Our result consistent with the previous studies of corneal densitometry, showed that the significant increase in densitometric values at third month postoperative visit after accelerated CCL is more pronounced in the anterior layer. It can be assumed that stray light in the anterior stromal layer of the cornea is more prominent because of the UV-A light intensity, oxygen concentration decline toward the middle and deeper stromal layers and riboflavin concentration.

Our study first examined and classify densitometric course after accelerated CCL in different stage of KCN. Our result showed no correlation between disease staging and densitometric parameters in different concentric corneal zones and different corneal depths in keratotonic eye before CCL, but after accelerated CCL, during 12 month follow up, only the Anterior 0–2 mm zone densitometry of all three groups was different, and patients in higher stage of keratoconus had higher densitometry values, therefore, it seems that Anterior 0–2 mm zone densitometry at third month post accelerated CCL can be used to detect different staging of KCN. The most likely reason for this finding seems to be a complex corneal healing process after CCL comprising of a transformation of keratocytes into myofibroblasts, which are associated with stromal remodeling, that is followed by haziness in the cornea. These factors are different in nature from the Amsler-Krumeich variables that use for staging keratoconus patients.

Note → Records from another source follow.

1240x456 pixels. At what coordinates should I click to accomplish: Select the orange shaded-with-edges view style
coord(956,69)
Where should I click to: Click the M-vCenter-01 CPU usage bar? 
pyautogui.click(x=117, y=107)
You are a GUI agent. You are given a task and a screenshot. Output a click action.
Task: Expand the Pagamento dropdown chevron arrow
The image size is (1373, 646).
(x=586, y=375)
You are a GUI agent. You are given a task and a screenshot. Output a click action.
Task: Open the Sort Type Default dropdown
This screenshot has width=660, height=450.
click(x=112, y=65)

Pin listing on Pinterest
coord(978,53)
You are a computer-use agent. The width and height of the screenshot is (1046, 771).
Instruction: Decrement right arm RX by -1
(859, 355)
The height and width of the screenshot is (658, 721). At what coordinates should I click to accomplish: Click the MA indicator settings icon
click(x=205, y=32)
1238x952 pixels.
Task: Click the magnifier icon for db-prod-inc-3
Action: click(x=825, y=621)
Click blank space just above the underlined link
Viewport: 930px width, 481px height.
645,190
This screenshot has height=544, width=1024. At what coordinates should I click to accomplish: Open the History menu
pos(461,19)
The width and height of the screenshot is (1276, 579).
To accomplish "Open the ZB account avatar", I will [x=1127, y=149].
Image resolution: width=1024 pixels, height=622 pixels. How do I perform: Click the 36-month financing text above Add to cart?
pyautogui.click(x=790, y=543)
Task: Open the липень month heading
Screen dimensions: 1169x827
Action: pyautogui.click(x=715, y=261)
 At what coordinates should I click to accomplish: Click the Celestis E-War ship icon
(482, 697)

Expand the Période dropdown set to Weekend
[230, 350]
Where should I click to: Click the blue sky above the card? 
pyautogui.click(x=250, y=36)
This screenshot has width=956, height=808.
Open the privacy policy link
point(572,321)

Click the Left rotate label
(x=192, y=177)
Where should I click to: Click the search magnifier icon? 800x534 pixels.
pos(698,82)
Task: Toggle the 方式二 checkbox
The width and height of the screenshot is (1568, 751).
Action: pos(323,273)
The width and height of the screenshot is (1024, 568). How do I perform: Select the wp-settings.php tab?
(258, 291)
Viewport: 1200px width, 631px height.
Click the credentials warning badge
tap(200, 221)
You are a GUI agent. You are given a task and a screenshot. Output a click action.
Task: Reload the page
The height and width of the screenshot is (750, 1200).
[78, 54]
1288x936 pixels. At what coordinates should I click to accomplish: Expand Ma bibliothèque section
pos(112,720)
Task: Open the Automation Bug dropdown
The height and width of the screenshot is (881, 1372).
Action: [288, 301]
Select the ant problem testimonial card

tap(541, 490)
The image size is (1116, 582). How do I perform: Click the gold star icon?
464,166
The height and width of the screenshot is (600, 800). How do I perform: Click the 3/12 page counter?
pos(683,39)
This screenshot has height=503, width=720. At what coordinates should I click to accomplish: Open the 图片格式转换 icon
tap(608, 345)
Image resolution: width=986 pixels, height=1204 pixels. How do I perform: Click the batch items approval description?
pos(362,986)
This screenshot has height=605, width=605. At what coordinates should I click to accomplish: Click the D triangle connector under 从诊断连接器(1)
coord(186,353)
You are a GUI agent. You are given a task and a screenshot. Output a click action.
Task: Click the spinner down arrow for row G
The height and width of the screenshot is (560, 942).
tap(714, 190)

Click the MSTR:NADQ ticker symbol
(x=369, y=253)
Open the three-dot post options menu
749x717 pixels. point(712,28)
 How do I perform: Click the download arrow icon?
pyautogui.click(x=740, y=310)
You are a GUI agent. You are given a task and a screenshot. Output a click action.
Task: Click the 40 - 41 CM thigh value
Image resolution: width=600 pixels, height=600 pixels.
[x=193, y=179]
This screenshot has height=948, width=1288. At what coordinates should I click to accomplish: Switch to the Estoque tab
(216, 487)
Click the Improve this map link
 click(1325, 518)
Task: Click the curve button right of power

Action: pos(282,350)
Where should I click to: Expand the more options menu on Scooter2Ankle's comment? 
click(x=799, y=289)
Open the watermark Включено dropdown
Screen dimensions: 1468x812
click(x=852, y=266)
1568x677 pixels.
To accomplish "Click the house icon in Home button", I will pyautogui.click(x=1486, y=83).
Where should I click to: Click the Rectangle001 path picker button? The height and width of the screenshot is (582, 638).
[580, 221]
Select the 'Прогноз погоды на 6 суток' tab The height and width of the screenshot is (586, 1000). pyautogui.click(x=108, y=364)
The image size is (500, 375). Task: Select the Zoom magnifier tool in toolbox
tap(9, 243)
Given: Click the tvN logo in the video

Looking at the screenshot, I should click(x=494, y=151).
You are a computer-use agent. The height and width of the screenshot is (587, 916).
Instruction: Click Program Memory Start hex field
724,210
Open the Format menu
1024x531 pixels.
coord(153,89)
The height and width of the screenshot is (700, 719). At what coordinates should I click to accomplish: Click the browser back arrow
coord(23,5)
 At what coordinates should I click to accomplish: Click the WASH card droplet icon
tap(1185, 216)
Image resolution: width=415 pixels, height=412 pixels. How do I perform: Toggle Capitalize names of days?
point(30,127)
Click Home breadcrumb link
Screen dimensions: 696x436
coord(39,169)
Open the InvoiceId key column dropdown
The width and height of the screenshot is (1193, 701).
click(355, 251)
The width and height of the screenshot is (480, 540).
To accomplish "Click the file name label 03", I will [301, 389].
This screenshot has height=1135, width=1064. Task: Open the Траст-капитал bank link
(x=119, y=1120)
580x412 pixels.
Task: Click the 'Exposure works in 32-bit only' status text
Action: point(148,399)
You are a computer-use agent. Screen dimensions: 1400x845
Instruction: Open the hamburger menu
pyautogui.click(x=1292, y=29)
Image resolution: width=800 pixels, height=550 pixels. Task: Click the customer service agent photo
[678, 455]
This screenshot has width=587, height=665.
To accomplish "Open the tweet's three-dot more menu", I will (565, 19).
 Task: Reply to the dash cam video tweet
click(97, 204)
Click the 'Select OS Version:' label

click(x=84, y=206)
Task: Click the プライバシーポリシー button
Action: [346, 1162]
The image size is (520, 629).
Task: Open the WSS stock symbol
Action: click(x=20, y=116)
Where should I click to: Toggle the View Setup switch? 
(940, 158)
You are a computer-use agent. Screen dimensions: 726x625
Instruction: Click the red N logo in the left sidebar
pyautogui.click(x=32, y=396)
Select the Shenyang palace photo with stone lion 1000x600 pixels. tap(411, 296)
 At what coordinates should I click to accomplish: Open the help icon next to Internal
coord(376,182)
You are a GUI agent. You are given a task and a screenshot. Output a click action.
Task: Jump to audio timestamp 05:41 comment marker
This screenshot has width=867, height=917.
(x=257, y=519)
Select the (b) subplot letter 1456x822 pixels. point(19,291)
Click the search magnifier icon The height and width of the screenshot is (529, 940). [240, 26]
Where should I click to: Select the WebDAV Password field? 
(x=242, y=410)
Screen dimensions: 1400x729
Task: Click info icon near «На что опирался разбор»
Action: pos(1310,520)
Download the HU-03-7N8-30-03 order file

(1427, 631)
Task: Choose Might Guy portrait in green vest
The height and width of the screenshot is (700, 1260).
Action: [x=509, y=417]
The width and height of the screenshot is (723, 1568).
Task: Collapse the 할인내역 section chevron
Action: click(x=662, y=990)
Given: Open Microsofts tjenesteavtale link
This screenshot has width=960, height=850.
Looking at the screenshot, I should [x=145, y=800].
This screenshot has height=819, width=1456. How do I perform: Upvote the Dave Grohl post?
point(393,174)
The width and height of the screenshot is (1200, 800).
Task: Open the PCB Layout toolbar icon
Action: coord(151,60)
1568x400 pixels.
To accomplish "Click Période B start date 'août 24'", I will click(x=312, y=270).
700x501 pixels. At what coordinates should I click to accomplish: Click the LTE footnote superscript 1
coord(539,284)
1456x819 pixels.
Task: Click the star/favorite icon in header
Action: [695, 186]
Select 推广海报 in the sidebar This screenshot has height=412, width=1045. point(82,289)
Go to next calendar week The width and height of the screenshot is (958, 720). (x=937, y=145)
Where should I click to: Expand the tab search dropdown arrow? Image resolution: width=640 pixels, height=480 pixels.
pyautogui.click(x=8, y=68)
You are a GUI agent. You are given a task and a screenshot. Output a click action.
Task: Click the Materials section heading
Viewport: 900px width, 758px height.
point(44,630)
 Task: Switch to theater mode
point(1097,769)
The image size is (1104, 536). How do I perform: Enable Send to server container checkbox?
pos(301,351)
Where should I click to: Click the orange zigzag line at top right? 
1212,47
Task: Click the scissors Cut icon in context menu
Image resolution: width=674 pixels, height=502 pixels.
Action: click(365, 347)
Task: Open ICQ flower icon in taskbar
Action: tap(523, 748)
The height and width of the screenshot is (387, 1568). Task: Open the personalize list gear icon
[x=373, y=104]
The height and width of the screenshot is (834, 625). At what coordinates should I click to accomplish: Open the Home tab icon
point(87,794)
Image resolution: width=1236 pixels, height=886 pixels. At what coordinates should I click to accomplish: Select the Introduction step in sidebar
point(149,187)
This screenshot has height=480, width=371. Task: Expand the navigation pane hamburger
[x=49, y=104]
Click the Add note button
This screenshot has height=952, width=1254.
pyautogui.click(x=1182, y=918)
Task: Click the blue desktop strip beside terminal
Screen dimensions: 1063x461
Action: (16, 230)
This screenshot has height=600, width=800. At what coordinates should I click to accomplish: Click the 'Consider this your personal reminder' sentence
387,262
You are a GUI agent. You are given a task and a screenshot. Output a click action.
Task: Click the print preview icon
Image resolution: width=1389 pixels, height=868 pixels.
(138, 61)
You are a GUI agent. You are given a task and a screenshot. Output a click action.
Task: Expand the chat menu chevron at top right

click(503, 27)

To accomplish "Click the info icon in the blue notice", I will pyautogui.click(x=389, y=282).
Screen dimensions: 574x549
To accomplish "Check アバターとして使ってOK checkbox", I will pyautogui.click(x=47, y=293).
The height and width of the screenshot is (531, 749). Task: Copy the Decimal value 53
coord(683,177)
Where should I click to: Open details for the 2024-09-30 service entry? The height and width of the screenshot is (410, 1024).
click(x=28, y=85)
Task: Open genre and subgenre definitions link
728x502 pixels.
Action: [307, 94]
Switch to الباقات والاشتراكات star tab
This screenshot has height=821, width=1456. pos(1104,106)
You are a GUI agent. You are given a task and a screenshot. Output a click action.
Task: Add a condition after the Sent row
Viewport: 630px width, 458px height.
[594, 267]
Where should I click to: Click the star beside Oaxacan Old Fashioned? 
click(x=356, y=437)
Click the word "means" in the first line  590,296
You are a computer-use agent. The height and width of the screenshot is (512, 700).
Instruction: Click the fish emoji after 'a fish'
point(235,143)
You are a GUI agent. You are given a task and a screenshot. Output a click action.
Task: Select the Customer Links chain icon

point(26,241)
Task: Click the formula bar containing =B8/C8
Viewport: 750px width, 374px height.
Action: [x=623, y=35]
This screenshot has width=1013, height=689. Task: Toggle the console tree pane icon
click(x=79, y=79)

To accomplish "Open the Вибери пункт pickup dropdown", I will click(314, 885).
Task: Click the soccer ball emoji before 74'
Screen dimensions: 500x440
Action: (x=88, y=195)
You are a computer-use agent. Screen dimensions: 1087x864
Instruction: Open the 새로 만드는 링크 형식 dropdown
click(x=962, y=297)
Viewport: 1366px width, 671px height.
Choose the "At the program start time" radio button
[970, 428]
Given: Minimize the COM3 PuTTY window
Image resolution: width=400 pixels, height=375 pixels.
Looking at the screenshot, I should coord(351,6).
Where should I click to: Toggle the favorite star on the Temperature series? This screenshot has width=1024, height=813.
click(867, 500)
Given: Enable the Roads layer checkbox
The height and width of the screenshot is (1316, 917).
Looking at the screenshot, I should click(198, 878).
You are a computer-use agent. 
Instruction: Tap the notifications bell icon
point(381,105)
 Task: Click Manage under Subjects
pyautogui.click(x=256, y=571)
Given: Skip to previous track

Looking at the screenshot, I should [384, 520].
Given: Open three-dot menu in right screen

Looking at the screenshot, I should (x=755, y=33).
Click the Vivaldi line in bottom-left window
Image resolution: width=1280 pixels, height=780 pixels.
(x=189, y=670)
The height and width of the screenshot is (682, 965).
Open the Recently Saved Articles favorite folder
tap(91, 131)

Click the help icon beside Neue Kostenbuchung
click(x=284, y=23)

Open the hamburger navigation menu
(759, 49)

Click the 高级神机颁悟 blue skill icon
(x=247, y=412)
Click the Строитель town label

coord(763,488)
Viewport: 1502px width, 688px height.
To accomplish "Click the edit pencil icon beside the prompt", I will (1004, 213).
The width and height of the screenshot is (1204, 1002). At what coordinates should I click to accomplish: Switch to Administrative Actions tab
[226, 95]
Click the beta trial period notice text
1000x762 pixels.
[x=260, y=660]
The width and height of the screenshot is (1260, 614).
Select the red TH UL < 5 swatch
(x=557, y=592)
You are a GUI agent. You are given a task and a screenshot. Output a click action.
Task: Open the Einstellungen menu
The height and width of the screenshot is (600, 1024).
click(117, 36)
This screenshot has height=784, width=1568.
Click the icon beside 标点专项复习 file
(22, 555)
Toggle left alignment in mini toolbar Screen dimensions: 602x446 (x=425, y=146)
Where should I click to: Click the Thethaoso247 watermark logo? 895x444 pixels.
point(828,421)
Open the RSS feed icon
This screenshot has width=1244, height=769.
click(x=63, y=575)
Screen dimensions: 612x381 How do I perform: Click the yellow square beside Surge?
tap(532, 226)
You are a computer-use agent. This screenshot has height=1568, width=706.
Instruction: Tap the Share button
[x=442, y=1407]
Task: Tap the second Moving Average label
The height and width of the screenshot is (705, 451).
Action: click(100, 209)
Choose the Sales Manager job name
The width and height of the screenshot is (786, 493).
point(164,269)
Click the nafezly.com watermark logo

Although recent studies did not demonstrate a correlation between corneal densitometry values and visual acuity outcomes (29, 33, 43), in our study, final CDVA at 12th month follow up correlated with the changes in corneal densitometry of the Anterior 0–2 mm zone densitometry on third month (Correlation coefficient: 0.303; P: 0.013). However, due to the lack of a control group, the results of our study could not be confirmed nor rejected; thus, it is necessary to conduct future, further research with a larger sample size, a control group and a longer follow-up period studies in the future.

5. Conclusion

In conclusion, corneal changes induced by accelerated CCL seemed to be greatest in the anterior stromal layer in Anterior 0–2 mm zone, and given the Anterior 0–2 mm zone densitometry difference at third months post CCL; In different stages of keratoconus patients, Anterior 0–2 mm zone densitometry at third month post accelerated CCL can be used to detect different staging of KCN. The increase in Anterior 0–2 mm zone densitometry at third month post CCL and, thus, decrease in corneal transparency, however, influence final visual acuity, since correlation between the changes of corneal densitometry of the anterior stromal layer (0–2 mm), and CDVA was found.

Abbreviations

CCL

Corneal collagen cross-linking

FDA

Food and Drug Administration

KCN

Keratoconus

GSU

GrayScale Units

RMS

Root Mean Square

HOA

Higher order Aberration

CDVA

Corrected Distance Visual Acuity

Kmax

Maximum Keratometry

Kmean

Mean Keratometry

Declarations

Approval for the study was obtained from the ethical committee of the Tehran University of Medical Sciences which is in compliance with the Helsinki Declaration. All patients received a thorough explanation of the study design and aims, and were provided with written informed consent.